President Barack Obama will become the first U.S. leader in three decades to attack another nation without robust international support or in direct defense of Americans, if the U.S. launches military action to punish Syria for alleged chemical weapons attacks against its own people.
A look at major U.S. military strikes as ordered by the last four U.S. presidents.
—Beirut (1982-83): U.S. troops deployed to Lebanon as part of a three-nation peacekeeping force. Reagan ordered limited airstrikes, with France, to retaliate for 1983 bombing on military barracks that killed 299 U.S. and French troops.
—Grenada (1983): Invasion by an estimated 7,000 U.S. troops and 300 Organization of American States troops after a government coup; was condemned by Britain and the U.N. but supported by six Caribbean island nations that said it was justified under the OAS charter.

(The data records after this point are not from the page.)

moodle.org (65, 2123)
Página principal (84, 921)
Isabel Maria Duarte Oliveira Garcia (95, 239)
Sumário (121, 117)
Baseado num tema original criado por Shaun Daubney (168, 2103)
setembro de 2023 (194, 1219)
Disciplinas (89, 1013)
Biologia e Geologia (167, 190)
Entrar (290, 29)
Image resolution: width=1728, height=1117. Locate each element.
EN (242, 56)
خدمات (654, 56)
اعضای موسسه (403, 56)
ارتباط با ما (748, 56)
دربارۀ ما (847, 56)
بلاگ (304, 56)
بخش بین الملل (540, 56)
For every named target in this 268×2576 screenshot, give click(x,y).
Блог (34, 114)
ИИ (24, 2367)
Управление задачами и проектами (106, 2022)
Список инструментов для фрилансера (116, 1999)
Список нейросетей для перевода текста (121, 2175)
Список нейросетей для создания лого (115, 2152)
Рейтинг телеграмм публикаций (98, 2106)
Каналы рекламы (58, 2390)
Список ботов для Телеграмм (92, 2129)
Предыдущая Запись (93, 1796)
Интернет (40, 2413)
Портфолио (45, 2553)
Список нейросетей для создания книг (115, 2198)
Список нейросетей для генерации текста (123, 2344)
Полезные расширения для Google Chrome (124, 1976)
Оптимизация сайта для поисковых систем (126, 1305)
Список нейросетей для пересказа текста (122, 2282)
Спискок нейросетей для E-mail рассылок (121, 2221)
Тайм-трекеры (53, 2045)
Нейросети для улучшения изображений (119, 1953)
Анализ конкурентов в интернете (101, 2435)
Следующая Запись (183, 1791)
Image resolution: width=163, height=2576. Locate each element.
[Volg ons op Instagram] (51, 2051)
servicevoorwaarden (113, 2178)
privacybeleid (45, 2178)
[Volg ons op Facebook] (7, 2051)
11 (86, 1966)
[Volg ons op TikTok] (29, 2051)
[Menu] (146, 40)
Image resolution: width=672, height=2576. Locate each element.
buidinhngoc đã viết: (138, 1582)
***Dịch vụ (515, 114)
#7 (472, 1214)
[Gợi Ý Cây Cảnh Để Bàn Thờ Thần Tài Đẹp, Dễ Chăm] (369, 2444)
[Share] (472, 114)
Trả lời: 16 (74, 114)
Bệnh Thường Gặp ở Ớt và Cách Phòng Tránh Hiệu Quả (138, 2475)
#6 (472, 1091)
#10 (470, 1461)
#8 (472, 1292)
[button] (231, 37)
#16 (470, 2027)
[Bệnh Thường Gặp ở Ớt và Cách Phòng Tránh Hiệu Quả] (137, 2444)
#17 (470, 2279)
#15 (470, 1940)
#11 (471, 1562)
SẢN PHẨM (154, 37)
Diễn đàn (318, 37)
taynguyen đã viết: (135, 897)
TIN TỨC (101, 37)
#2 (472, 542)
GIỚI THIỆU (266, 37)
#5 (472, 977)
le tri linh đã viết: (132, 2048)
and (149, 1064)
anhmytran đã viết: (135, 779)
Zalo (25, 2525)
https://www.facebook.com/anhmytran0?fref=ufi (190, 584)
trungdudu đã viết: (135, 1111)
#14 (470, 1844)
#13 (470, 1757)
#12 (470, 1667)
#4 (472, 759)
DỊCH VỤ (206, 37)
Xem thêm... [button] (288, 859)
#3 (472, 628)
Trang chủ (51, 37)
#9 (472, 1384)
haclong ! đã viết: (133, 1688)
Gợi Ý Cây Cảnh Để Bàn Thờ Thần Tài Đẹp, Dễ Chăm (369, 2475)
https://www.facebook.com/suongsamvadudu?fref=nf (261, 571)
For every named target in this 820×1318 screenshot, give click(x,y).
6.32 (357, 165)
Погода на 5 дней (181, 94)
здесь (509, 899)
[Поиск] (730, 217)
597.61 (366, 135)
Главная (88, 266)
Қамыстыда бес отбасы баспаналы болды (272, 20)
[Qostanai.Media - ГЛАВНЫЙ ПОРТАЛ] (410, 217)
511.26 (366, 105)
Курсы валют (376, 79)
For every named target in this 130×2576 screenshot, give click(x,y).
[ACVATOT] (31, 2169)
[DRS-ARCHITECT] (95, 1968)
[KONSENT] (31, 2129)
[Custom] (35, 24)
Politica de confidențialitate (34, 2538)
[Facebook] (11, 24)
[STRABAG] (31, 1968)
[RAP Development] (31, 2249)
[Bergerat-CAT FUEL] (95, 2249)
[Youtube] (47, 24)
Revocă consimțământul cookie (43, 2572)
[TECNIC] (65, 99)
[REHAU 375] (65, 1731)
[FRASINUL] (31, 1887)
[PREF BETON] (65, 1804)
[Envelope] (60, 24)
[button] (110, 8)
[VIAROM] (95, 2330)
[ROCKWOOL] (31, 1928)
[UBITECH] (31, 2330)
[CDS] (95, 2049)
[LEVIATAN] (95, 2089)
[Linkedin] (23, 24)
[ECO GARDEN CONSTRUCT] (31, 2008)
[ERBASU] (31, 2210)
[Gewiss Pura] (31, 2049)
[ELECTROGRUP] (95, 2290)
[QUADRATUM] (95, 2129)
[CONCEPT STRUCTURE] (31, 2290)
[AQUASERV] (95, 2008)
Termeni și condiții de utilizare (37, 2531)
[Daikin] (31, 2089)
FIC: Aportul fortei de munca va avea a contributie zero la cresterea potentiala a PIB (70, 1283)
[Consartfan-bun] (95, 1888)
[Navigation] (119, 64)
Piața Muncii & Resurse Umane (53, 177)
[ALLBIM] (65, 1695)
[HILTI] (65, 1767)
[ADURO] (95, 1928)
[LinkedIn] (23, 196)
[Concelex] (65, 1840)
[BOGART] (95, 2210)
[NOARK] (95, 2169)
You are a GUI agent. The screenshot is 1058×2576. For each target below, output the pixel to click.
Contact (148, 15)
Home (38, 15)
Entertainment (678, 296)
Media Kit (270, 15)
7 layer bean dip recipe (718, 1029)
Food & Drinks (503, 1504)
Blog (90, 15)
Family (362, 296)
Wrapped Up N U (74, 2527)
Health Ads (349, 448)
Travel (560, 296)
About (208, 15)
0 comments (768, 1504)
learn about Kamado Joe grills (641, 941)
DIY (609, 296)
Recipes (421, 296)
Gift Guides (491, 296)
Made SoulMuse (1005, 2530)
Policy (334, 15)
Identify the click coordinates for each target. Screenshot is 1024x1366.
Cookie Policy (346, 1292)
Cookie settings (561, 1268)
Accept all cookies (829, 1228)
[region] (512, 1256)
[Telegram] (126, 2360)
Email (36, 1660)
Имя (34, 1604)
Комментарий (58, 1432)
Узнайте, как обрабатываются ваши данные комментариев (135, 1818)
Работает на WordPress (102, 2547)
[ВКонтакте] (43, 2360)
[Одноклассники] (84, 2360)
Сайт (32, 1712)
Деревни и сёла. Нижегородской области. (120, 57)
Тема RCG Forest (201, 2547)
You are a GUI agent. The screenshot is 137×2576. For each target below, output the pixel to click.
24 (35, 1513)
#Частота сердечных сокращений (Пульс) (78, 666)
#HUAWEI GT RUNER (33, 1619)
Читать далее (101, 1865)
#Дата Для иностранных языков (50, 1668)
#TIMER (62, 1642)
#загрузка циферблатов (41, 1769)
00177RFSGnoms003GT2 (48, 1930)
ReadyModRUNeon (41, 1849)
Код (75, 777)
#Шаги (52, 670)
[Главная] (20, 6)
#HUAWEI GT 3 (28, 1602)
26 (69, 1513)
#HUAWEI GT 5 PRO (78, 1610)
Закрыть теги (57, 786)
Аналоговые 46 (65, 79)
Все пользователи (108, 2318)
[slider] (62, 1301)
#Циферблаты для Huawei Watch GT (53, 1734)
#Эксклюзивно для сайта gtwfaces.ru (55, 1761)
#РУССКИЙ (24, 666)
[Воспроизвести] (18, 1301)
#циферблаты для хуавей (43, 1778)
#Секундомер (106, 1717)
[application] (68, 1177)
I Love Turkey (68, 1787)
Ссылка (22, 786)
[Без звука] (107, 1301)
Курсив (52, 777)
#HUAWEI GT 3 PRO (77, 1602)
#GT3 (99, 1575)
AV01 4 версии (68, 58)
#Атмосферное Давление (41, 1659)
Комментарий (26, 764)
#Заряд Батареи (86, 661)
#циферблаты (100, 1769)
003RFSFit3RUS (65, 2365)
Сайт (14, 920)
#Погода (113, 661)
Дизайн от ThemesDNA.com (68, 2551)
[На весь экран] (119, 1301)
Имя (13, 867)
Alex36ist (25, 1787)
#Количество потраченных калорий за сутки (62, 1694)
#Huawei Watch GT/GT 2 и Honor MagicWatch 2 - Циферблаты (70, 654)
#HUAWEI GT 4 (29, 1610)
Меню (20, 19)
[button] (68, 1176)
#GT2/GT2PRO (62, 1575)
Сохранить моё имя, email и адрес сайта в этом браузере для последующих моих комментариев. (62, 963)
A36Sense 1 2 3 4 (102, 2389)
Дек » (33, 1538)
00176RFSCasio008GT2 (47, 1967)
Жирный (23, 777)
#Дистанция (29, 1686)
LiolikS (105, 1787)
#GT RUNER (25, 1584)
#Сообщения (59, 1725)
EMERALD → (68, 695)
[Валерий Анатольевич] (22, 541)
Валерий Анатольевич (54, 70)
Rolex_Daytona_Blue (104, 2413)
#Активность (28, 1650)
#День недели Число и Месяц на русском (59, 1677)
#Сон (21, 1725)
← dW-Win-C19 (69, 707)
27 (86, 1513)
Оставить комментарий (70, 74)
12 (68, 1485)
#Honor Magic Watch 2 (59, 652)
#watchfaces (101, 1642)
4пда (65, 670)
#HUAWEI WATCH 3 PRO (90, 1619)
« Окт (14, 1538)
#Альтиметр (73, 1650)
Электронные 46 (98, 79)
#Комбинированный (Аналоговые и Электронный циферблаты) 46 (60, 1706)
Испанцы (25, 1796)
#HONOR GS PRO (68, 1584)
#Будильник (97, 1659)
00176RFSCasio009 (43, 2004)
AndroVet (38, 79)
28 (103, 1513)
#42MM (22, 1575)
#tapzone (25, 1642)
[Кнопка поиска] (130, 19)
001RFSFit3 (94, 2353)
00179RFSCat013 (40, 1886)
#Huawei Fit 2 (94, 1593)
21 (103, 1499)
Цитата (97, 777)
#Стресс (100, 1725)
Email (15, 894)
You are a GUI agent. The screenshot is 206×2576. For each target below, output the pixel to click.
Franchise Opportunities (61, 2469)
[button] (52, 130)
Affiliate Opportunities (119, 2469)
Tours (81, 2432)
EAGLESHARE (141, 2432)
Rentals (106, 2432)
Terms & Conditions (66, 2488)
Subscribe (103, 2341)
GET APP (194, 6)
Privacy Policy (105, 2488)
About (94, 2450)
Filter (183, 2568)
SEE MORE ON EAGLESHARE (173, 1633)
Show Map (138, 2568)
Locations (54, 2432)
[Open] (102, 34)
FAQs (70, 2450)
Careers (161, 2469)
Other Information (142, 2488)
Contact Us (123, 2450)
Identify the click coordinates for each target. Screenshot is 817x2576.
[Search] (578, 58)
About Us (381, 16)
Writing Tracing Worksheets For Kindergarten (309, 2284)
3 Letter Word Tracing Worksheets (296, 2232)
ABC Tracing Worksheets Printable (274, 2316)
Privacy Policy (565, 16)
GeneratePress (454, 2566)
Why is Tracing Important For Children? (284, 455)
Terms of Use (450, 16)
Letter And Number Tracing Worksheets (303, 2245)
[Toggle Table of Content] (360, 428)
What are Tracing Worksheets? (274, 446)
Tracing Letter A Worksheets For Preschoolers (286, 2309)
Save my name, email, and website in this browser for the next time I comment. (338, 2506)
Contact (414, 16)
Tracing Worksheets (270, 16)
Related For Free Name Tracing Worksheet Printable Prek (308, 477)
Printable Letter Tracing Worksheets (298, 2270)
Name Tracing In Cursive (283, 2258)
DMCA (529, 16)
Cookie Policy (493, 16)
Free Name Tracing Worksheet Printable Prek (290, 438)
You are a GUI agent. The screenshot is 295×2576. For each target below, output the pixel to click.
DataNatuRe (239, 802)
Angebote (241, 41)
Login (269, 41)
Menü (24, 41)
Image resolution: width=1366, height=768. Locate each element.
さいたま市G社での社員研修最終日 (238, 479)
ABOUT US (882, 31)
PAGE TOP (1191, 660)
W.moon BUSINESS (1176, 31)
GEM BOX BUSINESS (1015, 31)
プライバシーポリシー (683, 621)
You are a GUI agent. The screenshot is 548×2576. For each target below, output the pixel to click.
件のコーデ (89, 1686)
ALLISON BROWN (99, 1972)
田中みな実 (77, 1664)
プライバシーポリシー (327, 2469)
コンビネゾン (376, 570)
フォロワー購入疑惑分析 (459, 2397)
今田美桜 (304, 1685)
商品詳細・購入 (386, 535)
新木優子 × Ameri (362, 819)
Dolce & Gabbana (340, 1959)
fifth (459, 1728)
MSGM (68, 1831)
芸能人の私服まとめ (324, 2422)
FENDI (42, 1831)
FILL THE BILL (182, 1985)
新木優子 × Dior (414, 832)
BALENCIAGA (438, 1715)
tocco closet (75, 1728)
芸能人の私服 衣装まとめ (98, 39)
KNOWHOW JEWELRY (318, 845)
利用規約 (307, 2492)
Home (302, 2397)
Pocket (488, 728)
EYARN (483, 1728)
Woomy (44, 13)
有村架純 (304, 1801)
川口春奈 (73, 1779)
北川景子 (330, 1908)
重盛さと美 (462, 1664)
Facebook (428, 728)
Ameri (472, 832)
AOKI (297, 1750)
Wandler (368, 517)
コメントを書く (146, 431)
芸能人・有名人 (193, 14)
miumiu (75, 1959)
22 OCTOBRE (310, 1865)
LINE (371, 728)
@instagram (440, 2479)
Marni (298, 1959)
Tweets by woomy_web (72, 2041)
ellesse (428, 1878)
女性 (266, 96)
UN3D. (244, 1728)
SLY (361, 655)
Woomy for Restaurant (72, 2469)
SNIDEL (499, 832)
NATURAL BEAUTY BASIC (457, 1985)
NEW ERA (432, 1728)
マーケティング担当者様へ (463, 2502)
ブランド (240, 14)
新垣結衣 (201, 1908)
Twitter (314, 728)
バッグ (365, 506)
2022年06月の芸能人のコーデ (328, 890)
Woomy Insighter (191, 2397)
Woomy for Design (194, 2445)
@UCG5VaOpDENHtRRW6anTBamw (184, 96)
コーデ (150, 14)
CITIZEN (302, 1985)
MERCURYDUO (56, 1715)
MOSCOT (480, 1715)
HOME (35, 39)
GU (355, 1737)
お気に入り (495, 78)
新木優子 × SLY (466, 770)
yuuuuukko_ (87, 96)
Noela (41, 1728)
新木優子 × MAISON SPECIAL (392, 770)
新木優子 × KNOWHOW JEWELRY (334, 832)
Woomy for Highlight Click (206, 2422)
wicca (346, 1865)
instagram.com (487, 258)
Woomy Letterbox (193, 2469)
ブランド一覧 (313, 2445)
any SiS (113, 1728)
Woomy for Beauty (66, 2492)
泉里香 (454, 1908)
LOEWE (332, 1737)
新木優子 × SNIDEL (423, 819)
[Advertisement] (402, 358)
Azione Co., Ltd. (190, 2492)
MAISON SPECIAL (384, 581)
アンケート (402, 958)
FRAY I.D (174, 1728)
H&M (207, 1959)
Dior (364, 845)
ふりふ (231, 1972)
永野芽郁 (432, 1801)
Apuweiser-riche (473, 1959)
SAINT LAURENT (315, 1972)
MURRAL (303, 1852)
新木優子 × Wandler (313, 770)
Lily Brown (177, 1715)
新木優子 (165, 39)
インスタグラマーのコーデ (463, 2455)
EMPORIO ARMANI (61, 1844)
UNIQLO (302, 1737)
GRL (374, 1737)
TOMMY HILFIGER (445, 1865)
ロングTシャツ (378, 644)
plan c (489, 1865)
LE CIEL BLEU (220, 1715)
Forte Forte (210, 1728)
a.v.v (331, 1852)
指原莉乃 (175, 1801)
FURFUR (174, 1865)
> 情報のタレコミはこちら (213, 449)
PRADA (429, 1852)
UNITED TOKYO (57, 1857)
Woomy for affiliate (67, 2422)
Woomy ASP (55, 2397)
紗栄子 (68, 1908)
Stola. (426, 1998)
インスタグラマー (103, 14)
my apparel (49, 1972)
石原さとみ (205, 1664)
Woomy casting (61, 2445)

—Libya (1986): Airstrikes to punish leader Moammar Gadhafi’s regime for a Berlin disco explosion that wounded U.S. 79 troops and killed two. The U.K. supported the strikes but the U.N. General Assembly condemned them.
GEORGE H.W. BUSH
—Panama (1989): Invasion by more than 26,000 troops after dictator Manuel Noriega declared war on the U.S. for sanctions on its drug-trafficking government. A U.S. Marine was killed after Noriega declared war but before the invasion began.
—Iraq (1991): Invasion of Iraq with troops from 33 other counties to enforce U.N. Security Council resolution that ordered Saddam Hussein to withdraw forces from Kuwait.
—Somalia (1992): Deployed troops for peacekeeping and humanitarian aid mission under U.N. Security Council resolution.
—Iraq (1993): Launched cruise missiles into Baghdad, hitting Iraqi intelligence headquarters, in retaliation for assassination plot against President George H.W. Bush.
—Somalia (1993): Increased troop deployment for security and stability mission with 35 other nations under U.N. Security Council resolution.
—Haiti (1994) Deployed troops for peacekeeping and nation-building mission as authorized by U.N. Security Council resolution.
—Bosnia (1994-96): Launched airstrikes with NATO allies over 18 months, culminating with bombings, artillery attacks and cruise missile strikes against Bosnia Serbs, by request of U.N. Secretary General Boutrous Boutrous-Ghali and to enforce no-fly zones as authorized by at least three U.N. Security Council resolutions. Deployed troops in year-long NATO peacekeeping mission.
—Iraq (1996): Launched cruise missiles at targets in southern Iraq in retaliation against attacks on U.S. jets enforcing no-fly zones to protect Iraqi minorities as authorized by U.N. Security Council resolution.
—Sudan, Afghanistan (1998): Launched cruise missiles at terrorist training camps in Sudan and Afghanistan in retaliation against U.S. Embassy bombings in Kenya and Tanzania that killed more than 220 people, including 12 Americans.
—Iraq (1998): Launched cruise missiles and airstrikes on a number of Baghdad targets to punish Saddam Hussein for not complying with U.N. chemical weapons inspections as required under U.N. Security Council resolutions.
—Kosovo: (1999): Launched airstrikes and cruise missiles over more than three months at Yugoslavian military targets, power stations, bridges and other facilities as part of NATO mission.
GEORGE W. BUSH
—Afghanistan (2001): Invaded as part of NATO mission after attacks of Sept. 11, 2001. There are currently about 100,000 troops from 48 countries in Afghanistan with the U.S.-led International Security Assistance Force, 60,000 of them American. By the end of this year, the NATO force will be halved, and all foreign combat troops are to leave by the end of next year.
—Iraq (2003): Invaded with “coalition of the willing” of 48 nations to overthrow Saddam Hussein. As many as 160,000 U.S. troops were in Iraq at the peak of the war and all forces withdrew in December 2011 as required under a security agreement between Iraq and the U.S.
—Libya (2011): Launched cruise missiles and commanded initial international military operation to enforce U.N. Security Council resolution that called for a ceasefire in the Libyan civil war and established a no-fly zone.
—Osama bin Laden (2011): While not an attack on a foreign nation, the raid that killed the al-Qaida leader is considered one of the Obama administration’s top military and intelligence successes and was carried out without permission from Pakistan, where bin Laden was hiding.
—Hundreds of deadly drone strikes have been carried out on al-Qaida targets during the Obama and the George W. Bush presidencies. The vast majority of them have been in Pakistan, Afghanistan and Yemen. It’s disputed whether the governments of all of those nations have given the U.S. permission for the strikes.